6. A Nova Jerusalém (Ap 21)
O contraste entre Roma (Babilônia) e a Nova Jerusalém (Ap 21) revelam alguns anseios de João de Patmos por uma sociedade justa e igualitária, possível por meio da intervenção divina na História: “Isaías e João de Patmos escreveram a respeito de um glorioso futuro, e ambos consideraram o presente uma mistura de idolatria, exploração militar e injustiça econômica” (KRAYBILL, 2004, p.292). Apesar das dificuldades daquele presente, a mensagem do Apocalipse de João para seus leitores é de que embora não se envolver com o culto imperial tivesse seus custos sociais e econômicos, eles podiam ter certeza de que participariam do culto a Deus e teriam cidadania plena na Nova Jerusalém.
Referências
BÍBLIA DE JERUSALÉM. São Paulo: Paulus, 2002.
DA SILVA, Ângelo Vieira. O Apocalipse Canônico de João e o leitor cristão: um prefácio hermenêutico. Revista Davar Polissêmica, v. 9, n. 1, p.1-15, 2015. O Apocalipse canônico de João e o leitor cristão: um prefácio hermenêutico | Vieira da Silva | Davar Polissêmica (redebatista.edu.br)

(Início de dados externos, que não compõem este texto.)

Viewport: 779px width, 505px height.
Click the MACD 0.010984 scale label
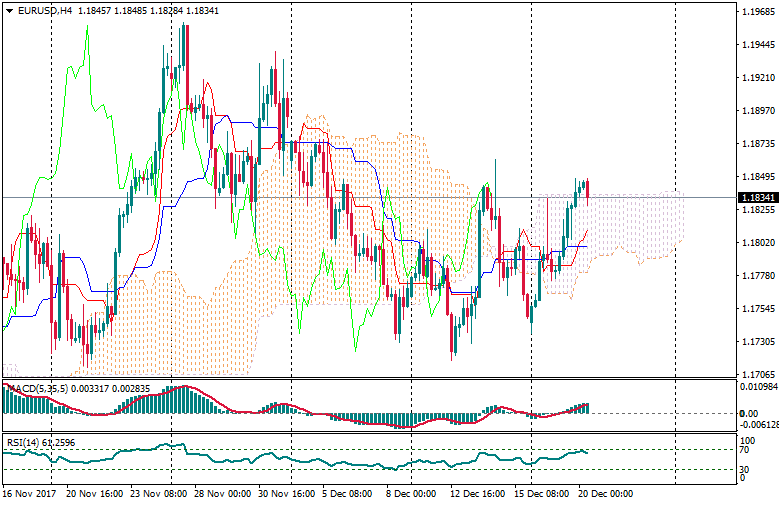coord(757,386)
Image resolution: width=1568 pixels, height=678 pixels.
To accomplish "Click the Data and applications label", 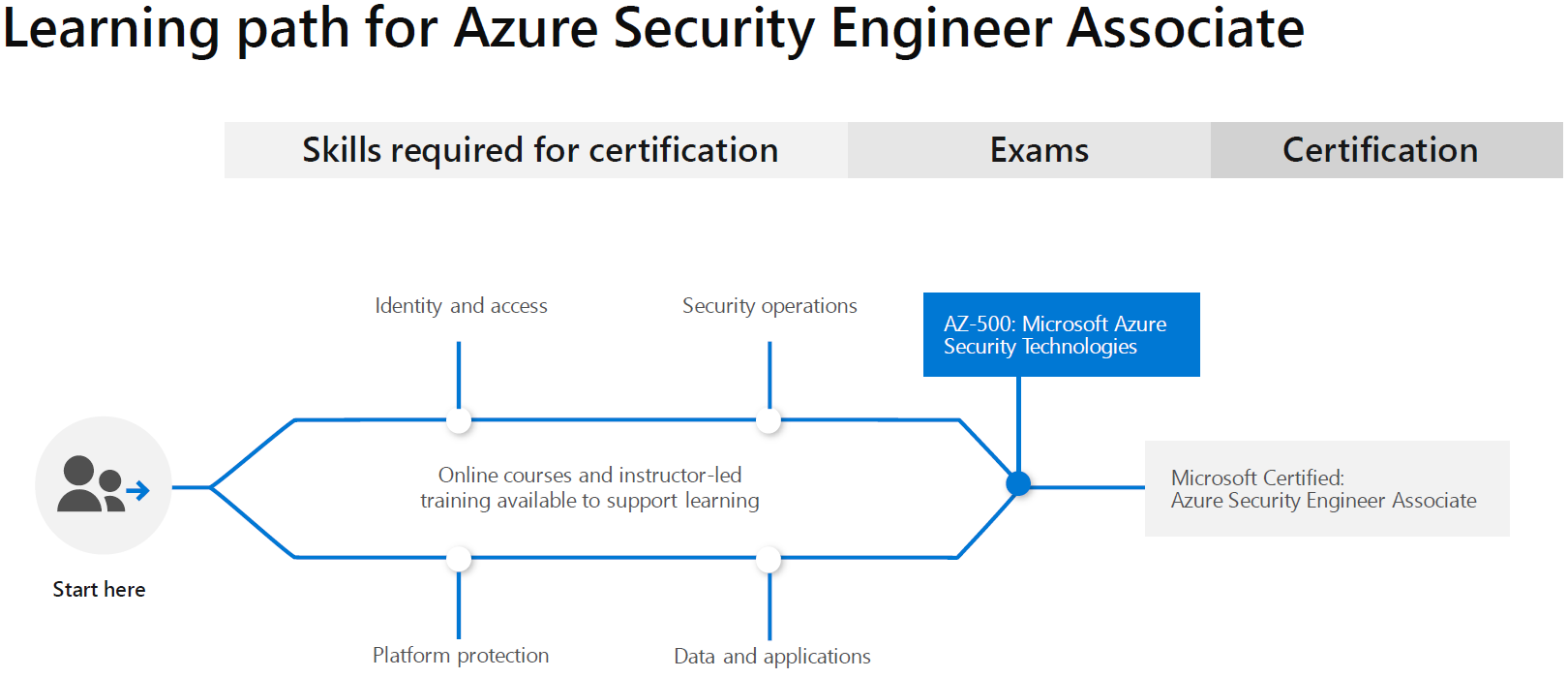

FILHO, José Adriano; NOGUEIRA, Paulo Augusto de Souza. O culto imperial e o Apocalipse de João. Estudos de Religião, v. 33, n. 1, p. 149-171, 2019. https://doi.org/10.15603/2176-1078/er.v33n1p149-171
KRAYBILL, J. Nelson. Culto e comércio imperiais no Apocalipse de João. São Paulo: Paulinas, 2004.